begin Provided records

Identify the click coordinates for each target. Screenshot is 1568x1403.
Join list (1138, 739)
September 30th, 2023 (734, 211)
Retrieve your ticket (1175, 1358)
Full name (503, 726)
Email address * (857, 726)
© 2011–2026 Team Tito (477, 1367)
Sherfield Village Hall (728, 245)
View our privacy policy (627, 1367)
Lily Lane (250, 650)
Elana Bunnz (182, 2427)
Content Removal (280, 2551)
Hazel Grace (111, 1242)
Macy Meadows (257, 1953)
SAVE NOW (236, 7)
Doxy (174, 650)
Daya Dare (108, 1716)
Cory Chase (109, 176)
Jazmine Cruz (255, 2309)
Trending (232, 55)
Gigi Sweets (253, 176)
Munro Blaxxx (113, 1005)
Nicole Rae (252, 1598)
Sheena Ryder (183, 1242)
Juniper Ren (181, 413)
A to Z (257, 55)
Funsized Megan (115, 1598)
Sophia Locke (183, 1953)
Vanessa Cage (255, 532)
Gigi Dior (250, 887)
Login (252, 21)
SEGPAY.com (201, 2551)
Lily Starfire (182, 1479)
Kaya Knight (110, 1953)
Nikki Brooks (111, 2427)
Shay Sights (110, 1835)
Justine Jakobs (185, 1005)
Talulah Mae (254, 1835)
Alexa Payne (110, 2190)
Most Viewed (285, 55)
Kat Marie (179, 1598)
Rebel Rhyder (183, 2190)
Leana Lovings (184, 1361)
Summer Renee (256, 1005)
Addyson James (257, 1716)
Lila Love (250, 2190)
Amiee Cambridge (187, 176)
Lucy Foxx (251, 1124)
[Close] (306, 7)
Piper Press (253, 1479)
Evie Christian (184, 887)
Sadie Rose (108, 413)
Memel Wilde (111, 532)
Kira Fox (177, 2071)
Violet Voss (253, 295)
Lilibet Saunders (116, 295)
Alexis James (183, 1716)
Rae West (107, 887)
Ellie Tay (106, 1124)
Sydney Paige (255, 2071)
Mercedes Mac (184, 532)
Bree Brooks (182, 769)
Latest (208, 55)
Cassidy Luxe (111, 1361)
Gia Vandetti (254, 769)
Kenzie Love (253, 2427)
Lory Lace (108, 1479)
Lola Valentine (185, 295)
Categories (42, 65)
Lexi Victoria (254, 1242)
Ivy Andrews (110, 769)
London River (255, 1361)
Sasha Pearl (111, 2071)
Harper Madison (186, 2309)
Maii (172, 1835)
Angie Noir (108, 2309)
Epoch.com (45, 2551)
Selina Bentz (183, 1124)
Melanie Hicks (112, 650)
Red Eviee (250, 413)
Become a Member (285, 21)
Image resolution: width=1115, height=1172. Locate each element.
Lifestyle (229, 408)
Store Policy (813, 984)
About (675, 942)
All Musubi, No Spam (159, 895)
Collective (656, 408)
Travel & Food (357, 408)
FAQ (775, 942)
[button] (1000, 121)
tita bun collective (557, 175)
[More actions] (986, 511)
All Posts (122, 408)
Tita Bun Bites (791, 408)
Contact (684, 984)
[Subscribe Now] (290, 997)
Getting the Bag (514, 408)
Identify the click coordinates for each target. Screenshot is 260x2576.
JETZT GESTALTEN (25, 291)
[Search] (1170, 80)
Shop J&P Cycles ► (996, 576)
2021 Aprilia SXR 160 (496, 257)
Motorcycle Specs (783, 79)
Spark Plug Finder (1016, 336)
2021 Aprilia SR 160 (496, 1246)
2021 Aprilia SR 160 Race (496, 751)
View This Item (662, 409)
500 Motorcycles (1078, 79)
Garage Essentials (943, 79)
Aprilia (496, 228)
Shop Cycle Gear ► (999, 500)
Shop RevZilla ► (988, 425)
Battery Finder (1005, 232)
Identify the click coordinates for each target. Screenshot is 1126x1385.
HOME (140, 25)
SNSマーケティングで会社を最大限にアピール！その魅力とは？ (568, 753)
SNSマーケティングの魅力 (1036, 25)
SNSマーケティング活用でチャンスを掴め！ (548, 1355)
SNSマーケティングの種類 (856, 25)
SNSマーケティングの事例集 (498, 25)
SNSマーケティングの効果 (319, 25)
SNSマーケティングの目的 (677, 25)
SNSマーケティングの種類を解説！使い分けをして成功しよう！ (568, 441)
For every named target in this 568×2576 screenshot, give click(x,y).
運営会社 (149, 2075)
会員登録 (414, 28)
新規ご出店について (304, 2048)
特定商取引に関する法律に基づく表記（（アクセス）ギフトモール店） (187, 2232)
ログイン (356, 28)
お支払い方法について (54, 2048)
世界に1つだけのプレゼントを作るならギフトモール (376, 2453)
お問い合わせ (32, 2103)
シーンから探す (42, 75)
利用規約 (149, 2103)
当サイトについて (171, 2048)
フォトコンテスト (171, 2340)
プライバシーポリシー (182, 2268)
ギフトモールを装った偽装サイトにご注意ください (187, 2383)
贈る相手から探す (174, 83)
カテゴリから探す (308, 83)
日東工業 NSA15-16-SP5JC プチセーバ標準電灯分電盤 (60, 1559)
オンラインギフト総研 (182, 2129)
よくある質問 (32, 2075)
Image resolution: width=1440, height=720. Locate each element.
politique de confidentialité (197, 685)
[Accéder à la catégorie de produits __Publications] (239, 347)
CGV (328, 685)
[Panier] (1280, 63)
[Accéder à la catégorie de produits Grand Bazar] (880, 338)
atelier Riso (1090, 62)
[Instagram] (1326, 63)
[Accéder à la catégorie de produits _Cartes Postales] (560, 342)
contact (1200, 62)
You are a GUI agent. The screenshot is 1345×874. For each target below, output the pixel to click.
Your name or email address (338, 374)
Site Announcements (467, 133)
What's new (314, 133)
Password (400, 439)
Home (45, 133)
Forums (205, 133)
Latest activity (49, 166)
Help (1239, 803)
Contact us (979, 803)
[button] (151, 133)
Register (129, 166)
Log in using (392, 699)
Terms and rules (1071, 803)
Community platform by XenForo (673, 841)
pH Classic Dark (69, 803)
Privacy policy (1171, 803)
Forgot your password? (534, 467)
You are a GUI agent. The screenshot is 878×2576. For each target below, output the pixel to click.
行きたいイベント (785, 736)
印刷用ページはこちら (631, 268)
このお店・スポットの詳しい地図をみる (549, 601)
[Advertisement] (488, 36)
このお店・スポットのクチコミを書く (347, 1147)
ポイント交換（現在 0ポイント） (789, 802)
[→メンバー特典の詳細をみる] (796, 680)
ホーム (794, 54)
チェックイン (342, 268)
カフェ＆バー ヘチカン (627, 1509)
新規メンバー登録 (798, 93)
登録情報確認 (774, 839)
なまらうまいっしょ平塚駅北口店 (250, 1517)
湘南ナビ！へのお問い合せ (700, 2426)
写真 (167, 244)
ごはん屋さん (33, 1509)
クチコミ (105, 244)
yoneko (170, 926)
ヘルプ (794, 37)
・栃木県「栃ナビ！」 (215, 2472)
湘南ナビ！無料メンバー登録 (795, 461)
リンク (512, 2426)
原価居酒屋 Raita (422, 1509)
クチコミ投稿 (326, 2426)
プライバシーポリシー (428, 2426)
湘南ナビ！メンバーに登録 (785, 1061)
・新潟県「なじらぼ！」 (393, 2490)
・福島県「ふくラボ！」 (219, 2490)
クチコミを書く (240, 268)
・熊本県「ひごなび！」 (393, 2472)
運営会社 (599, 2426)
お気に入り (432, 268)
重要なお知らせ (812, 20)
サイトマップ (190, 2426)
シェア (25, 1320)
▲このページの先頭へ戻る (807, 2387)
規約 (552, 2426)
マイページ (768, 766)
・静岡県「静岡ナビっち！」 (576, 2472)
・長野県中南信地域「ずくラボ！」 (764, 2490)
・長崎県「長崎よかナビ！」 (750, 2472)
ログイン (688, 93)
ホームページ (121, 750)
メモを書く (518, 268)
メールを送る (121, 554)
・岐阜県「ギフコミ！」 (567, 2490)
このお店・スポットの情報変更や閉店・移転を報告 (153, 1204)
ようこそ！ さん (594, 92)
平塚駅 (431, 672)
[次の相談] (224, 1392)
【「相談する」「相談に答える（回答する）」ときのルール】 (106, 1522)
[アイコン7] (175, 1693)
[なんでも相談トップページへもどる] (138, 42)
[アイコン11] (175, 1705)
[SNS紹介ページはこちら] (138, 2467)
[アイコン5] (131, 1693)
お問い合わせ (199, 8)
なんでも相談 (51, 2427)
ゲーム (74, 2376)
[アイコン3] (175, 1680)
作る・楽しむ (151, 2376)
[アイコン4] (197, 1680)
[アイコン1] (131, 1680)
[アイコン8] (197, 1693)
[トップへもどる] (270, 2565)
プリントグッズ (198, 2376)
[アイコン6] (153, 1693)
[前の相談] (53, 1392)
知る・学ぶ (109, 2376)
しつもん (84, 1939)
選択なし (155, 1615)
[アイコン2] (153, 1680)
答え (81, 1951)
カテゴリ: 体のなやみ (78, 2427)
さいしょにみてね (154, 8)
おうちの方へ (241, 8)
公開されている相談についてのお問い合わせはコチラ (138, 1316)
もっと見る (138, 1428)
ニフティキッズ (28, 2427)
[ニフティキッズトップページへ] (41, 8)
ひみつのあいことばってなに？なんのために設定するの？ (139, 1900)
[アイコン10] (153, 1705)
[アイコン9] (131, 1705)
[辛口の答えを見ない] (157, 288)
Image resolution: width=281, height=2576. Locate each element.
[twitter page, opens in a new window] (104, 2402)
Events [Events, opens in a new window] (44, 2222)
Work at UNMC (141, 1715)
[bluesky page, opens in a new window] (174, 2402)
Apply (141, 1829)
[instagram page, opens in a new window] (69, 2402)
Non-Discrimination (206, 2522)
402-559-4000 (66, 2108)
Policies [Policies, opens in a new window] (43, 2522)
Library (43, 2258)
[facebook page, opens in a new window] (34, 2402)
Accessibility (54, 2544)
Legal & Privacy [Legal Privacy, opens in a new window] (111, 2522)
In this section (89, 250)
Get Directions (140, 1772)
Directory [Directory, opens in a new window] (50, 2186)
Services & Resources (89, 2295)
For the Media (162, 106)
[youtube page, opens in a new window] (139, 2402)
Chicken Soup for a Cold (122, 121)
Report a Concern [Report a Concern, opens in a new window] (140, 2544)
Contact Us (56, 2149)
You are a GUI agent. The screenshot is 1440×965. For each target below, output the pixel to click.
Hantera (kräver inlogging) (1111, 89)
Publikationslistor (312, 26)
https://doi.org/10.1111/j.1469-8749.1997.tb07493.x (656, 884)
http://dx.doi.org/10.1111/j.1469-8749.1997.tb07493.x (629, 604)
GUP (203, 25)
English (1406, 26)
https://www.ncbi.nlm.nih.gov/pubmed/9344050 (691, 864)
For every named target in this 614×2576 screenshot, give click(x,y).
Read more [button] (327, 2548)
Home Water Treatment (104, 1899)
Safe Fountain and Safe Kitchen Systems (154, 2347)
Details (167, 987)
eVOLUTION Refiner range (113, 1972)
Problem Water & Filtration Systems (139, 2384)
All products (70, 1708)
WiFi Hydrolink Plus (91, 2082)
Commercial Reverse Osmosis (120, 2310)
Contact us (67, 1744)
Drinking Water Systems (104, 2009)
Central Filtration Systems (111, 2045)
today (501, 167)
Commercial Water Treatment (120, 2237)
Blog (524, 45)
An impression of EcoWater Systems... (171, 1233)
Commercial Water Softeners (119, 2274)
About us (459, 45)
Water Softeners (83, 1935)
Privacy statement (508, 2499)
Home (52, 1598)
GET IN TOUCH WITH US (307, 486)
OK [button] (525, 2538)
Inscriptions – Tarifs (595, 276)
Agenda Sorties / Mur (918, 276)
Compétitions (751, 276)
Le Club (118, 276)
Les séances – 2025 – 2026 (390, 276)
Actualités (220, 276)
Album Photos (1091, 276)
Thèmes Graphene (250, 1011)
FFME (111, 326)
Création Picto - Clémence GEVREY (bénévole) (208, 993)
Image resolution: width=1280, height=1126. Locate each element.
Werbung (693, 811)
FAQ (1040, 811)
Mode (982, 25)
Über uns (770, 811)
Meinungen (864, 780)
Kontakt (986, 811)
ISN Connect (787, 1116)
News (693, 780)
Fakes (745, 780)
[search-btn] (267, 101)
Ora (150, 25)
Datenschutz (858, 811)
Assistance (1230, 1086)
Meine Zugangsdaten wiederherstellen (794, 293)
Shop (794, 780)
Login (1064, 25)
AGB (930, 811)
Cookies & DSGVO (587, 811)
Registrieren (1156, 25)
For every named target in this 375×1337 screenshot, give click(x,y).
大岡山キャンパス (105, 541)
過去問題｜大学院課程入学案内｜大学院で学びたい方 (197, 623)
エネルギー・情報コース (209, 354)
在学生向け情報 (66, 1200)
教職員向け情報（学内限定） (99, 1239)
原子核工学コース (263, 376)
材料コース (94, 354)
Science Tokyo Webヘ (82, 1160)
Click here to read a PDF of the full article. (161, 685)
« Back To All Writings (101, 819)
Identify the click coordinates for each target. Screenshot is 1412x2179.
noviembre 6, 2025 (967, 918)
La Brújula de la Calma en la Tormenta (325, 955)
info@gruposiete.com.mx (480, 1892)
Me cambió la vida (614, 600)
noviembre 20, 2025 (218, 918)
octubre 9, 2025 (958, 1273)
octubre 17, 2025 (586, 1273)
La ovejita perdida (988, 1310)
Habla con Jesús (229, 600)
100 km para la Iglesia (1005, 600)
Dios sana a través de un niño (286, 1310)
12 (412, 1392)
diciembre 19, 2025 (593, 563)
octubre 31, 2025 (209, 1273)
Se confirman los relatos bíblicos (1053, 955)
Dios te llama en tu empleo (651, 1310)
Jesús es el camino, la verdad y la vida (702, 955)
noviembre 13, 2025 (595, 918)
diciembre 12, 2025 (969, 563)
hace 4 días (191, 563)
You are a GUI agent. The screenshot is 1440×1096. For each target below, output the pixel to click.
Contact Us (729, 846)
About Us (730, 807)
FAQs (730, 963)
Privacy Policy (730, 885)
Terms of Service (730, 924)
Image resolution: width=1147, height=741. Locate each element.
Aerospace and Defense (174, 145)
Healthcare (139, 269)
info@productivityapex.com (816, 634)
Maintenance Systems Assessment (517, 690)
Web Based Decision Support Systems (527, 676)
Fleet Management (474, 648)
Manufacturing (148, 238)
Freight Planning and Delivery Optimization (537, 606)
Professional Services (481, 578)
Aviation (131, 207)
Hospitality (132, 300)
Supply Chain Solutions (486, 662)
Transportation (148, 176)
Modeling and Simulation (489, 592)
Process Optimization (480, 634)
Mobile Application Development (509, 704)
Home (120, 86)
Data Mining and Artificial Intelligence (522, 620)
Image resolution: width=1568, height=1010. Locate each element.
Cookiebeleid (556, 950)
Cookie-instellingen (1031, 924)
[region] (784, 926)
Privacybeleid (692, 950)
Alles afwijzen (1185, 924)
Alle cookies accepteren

end Provided records

• Challenge: Could you rewrite the items from the line with "カフェ＆バー ヘチカン (627, 1509)" to the line with "[次の相談] (224, 1392)", changing "マイページ" to "アカウント" and leaving everything else unchanged? Return only those lines.

• Answer for this exercise:
カフェ＆バー ヘチカン (627, 1509)
新規メンバー登録 (798, 93)
登録情報確認 (774, 839)
なまらうまいっしょ平塚駅北口店 (250, 1517)
湘南ナビ！へのお問い合せ (700, 2426)
写真 (167, 244)
ごはん屋さん (33, 1509)
クチコミ (105, 244)
yoneko (170, 926)
ヘルプ (794, 37)
・栃木県「栃ナビ！」 (215, 2472)
湘南ナビ！無料メンバー登録 (795, 461)
リンク (512, 2426)
原価居酒屋 Raita (422, 1509)
クチコミ投稿 (326, 2426)
プライバシーポリシー (428, 2426)
湘南ナビ！メンバーに登録 (785, 1061)
・新潟県「なじらぼ！」 (393, 2490)
・福島県「ふくラボ！」 (219, 2490)
クチコミを書く (240, 268)
・熊本県「ひごなび！」 (393, 2472)
運営会社 (599, 2426)
お気に入り (432, 268)
重要なお知らせ (812, 20)
サイトマップ (190, 2426)
シェア (25, 1320)
▲このページの先頭へ戻る (807, 2387)
規約 (552, 2426)
アカウント (768, 766)
・静岡県「静岡ナビっち！」 (576, 2472)
・長野県中南信地域「ずくラボ！」 (764, 2490)
・長崎県「長崎よかナビ！」 (750, 2472)
ログイン (688, 93)
ホームページ (121, 750)
メモを書く (518, 268)
メールを送る (121, 554)
・岐阜県「ギフコミ！」 (567, 2490)
このお店・スポットの情報変更や閉店・移転を報告 (153, 1204)
ようこそ！ さん (594, 92)
平塚駅 (431, 672)
[次の相談] (224, 1392)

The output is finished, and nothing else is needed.